I grew up in Brooklyn, NY in the 40's and ‘50s. We lived in a two–family house in the Bay Ridge area, It was a carefree time of life, a time in which doors merely marked certain boundaries. For the most part, we were not so afraid of others inappropriately crossing them. In the early years it was not always necessary to lock our doors, and when we finally did, my father kept a key in the Borden's milk box on the porch or left one with our upstairs neighbor. Even as children, we could safely come and go within the confines of our defined limitations. Playing in someone else's backyard or "alleyway" was common as there were no fences between houses on my block, just fences separating the houses on the street around the corner, which didn't matter anyway since we were not permitted to leave our street without permission and letting our parents know. (I'm reminded of the current international crisis in Israel, Palestine, Iran and of course Ukraine...still looming but off the front page for a while. It's too bad the freedom we enjoyed in our neighborhood as children could not apply. I guess it all changed, even in our old neighborhood when people wanted what the other guy had, even if they weren't entitled because they had yet to earn it.)
Perhaps the only time in those formative years that I was aware of heightened concern for safety was during the polio epidemic. While as children, our need to process the true impact of this "plague" was limited and I suppose that was a good thing; the published photos of children in iron lungs were to this day, indelibly printed in my memory. It’s hard to contrast that time with today’s Covid19. For the most part our only news media were the radio and newspapers. In the early days of television, news broadcasts were relatively short and not very comprehensive. All in all, as long as we stayed in our “sheepfold” we, as children, went about our days without concern.

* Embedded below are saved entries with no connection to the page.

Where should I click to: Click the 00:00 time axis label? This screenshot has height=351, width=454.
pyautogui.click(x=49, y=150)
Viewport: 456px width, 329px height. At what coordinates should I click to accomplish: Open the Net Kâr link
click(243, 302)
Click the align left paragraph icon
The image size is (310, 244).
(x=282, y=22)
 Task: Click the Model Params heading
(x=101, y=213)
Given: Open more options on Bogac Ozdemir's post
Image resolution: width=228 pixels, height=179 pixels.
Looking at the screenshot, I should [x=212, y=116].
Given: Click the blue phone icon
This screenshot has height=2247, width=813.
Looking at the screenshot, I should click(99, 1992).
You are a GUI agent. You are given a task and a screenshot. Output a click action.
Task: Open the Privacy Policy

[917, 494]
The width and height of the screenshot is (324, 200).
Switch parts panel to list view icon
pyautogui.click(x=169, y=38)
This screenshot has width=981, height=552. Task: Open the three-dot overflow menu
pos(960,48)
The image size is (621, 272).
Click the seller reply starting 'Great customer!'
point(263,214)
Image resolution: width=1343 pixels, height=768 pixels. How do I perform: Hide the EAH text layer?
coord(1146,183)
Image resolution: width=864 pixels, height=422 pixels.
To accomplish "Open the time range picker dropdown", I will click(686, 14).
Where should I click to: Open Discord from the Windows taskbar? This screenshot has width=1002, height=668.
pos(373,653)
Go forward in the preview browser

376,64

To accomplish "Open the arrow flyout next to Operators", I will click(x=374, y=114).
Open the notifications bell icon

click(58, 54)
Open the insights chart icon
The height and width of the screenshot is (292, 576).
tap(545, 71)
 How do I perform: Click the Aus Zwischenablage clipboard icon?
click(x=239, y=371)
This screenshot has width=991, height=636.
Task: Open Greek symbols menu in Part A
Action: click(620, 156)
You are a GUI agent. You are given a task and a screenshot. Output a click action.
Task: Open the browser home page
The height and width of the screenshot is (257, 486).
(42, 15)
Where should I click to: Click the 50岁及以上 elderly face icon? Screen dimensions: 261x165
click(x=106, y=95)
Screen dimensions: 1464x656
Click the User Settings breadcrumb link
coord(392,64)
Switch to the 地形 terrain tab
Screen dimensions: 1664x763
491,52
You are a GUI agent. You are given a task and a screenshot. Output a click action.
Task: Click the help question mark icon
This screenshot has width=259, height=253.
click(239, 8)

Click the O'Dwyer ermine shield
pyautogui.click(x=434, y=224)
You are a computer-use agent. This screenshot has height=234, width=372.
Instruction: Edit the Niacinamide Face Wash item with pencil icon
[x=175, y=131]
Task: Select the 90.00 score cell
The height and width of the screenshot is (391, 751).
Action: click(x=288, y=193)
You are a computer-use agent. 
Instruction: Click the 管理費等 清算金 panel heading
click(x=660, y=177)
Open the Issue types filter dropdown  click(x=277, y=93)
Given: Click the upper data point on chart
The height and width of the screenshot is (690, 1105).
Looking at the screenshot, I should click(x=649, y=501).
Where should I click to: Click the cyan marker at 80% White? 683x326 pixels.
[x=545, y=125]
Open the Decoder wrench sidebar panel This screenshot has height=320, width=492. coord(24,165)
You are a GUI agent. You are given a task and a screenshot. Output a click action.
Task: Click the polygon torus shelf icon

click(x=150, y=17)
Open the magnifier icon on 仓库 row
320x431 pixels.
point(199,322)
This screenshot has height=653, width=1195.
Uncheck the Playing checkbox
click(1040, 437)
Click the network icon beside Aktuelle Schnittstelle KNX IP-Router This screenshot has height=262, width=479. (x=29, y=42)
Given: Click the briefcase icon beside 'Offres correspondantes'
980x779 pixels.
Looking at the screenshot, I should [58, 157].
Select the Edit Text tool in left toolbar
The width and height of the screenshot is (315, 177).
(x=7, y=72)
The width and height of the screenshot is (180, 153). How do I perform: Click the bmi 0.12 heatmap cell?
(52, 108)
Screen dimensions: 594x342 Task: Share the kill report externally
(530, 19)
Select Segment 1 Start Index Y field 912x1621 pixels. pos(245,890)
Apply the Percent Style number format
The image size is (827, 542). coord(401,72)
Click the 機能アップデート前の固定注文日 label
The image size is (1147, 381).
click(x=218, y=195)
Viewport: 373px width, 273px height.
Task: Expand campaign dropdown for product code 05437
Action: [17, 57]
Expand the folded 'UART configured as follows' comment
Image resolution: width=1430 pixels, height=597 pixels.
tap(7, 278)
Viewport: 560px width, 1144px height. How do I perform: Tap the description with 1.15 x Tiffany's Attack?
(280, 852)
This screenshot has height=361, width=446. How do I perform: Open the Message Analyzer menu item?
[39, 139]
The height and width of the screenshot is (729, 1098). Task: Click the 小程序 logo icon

While gates and doors serve as boundaries to permit entry and exit and security, they also demarcate a safe place, home. In our Gospel (John 10: 11-18) Jesus, the Good Shepherd, is portrayed as a “gate” and a caretaker. Our frame of reference for a shepherd does not likely fit with the image of the shepherd in Jesus' time . Is there any more powerful artistic depiction of compassion in our Christian heritage than the image of Jesus the Good Shepherd ? For me it's the famous painting of Jesus with the lamb draped around his neck and over his shoulder that hung on the wall of my grade school classroom, and depicted in our church’s stained glass window. Yet, when Jesus lived and John wrote his Gospel, shepherds were among the most disreputable and mistrusted outcasts of society. Shepherds were drifters with no fixed address and because of their occupation, they were perpetually unclean and, by definition, in violation of Jewish law. These outcasts are the very people John’s gospel is talking about. So comparing Jesus to a shepherd and then later calling this very shepherd “good” seems at the very least, a paradox.
When Jesus proclaims that “My sheep hear my voice; I know them, and they follow me” he characterizes his role as a loving protector. There were no actual gate in sheepfolds; rather, the shepherd would stand, sit or lie down at the entrance to the pasture. In this way the shepherd could serve as protector of his sheep. He knew his sheep and they knew him. John purposely contrasted Jesus, the Good Shepherd, with disreputable religious rulers of his time who exploited their congregations.
Jesus clearly spells out his role as the Father’s steward when he says I give them eternal life, and they shall never perish. No one can take them out of my hand. My Father, who has given them to me, is greater than all, and no one can take them out of the Father’s hand. The Father and I are one.